What you missed in Cloud: Streamlining the worldwide web
The competition between the industry’s top cloud providers moved into the service integration space last week after Microsoft Corp. launched a new mamaged tool for coordinating work across popular web applications. Flow, as the offering is called, aims to challenge well-established alternatives such as IFTTT and Zapier by providing more than 35 pre-implemented connectors for handling various tasks.
A sales representative who has to deal with a lot of emails, for instance, can use the service to have an alert sent to their phone when they’re contacted by an important lead. And a co-worker over in the marketing department could employ Flow to pull important Twitter messages into an Excel spreadsheet without having to utilize complex data pipelining software. The time saved by automating such chores has the potential to add up quickly over a workday and thereby noticeably increase productivity in an organization.
That’s the same goal CloudFlare Inc. set out to achieve by adding support for the Server Push feature of HTTP/2 to its content delivery network the day after Flow’s launch. The capability enables browsers to load content without having to specifically request every element, a shortcut that the company says can improve response times by up to 15 percent. As a result, the millions of websites and cloud applications that rely on its platform will now be able to serve up pages several seconds faster than before.

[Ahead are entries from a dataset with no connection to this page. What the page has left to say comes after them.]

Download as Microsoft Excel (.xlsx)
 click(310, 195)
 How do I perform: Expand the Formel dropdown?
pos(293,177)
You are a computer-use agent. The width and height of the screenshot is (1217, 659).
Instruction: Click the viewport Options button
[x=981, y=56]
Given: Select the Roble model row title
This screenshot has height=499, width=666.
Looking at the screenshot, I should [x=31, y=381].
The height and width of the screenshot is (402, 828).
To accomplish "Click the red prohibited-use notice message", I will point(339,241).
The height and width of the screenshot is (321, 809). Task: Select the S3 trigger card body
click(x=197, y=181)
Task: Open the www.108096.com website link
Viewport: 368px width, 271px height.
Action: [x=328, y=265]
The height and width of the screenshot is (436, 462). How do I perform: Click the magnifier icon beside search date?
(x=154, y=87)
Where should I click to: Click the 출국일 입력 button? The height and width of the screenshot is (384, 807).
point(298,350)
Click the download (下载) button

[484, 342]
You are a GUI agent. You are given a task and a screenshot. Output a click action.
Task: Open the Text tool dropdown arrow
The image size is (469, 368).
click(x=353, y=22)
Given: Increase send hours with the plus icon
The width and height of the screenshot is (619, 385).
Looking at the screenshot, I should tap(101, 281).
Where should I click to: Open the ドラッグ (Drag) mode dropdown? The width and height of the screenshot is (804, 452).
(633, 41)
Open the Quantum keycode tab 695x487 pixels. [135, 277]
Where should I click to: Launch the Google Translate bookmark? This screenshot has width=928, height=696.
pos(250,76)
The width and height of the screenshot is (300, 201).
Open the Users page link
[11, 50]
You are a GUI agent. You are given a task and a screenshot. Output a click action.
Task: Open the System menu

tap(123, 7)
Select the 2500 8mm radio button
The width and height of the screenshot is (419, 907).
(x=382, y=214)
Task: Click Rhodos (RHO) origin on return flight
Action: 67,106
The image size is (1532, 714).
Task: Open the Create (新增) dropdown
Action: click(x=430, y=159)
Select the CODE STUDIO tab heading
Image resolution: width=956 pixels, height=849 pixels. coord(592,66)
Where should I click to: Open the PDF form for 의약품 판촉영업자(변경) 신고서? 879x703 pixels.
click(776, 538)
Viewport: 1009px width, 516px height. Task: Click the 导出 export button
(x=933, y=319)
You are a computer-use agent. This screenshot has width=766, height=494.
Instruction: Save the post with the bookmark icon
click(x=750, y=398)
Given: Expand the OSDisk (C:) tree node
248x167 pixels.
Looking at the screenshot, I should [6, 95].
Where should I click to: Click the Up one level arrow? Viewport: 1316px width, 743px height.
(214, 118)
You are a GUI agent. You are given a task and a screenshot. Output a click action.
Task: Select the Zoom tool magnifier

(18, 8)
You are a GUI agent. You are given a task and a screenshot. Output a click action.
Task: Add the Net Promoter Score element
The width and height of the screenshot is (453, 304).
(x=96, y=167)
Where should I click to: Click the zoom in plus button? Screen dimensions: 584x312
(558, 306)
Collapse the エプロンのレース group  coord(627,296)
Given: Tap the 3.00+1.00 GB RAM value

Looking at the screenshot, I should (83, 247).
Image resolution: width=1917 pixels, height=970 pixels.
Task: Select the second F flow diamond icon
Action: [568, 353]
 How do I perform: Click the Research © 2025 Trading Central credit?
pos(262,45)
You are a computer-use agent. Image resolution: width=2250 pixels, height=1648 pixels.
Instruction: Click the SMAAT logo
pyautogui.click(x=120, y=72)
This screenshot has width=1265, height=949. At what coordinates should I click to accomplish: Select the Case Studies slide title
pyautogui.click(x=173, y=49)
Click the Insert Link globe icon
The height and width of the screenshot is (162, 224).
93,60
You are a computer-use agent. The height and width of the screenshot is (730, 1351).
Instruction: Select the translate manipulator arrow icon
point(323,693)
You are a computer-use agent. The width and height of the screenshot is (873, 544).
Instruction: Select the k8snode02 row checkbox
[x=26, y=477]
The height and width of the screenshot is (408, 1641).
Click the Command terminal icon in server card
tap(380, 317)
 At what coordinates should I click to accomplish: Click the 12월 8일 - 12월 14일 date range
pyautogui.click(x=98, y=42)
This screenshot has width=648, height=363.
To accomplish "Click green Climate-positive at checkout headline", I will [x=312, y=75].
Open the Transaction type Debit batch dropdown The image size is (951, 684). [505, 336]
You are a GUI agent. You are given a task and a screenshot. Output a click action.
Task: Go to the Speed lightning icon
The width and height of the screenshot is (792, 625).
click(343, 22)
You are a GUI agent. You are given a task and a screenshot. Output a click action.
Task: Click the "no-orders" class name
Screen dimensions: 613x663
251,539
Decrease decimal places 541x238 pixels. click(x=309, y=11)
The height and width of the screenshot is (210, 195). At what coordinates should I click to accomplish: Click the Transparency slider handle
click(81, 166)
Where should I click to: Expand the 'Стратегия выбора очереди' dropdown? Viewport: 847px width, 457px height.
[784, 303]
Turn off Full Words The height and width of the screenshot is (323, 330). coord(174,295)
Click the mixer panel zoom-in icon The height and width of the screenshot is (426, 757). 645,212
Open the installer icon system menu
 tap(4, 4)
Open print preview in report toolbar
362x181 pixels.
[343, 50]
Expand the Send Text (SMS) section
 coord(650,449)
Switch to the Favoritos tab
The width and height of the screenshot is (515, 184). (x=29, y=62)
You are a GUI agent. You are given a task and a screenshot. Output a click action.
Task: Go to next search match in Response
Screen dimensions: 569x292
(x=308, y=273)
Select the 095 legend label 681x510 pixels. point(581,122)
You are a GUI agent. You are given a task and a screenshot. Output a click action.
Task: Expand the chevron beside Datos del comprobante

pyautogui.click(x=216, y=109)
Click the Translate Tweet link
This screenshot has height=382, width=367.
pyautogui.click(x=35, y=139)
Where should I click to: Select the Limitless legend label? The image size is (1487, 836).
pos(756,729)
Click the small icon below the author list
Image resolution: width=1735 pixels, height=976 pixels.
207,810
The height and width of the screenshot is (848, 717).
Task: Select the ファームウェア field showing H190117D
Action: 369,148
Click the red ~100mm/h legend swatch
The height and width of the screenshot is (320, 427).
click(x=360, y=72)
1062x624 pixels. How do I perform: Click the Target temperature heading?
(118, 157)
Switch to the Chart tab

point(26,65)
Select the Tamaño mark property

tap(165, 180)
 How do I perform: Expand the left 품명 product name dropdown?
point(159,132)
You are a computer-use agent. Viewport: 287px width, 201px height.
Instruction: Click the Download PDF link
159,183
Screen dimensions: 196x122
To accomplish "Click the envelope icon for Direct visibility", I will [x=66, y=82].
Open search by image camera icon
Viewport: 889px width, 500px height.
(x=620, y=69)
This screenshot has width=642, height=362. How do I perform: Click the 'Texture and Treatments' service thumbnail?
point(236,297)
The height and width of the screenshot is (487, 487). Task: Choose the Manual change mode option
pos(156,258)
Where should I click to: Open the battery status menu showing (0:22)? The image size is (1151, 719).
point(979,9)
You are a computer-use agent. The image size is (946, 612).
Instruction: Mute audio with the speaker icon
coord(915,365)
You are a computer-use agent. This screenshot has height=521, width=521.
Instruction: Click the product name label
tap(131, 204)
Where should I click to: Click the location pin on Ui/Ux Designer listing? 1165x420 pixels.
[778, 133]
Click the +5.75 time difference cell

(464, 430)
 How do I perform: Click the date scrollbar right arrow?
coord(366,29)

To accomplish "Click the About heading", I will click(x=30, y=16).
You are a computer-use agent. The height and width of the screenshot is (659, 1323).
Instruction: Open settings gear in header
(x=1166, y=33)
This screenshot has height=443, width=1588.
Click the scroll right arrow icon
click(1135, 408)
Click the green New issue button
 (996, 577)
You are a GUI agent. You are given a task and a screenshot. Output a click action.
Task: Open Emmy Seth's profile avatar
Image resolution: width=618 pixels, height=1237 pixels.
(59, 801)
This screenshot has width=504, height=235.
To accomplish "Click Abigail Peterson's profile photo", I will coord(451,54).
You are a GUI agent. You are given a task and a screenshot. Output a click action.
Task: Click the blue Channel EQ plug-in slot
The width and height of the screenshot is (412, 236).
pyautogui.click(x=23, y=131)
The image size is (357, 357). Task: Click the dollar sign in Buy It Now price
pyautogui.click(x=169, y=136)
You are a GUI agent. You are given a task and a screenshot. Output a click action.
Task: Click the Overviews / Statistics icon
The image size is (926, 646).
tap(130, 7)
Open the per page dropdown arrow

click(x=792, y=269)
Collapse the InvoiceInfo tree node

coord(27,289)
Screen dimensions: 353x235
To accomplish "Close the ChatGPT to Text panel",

CloudFlare rolled out the Server Push support against the backdrop of ServiceMax Inc. announcing an equally major update for its flagship field operations management system. The main highlight is a new analytics dashboard that enables a company’s management team to check up on key metrics like how long it takes on average for a technician to reach a customer’s home. From there, the software provides the ability to compare their data against industry benchmarks and explore areas for improvement.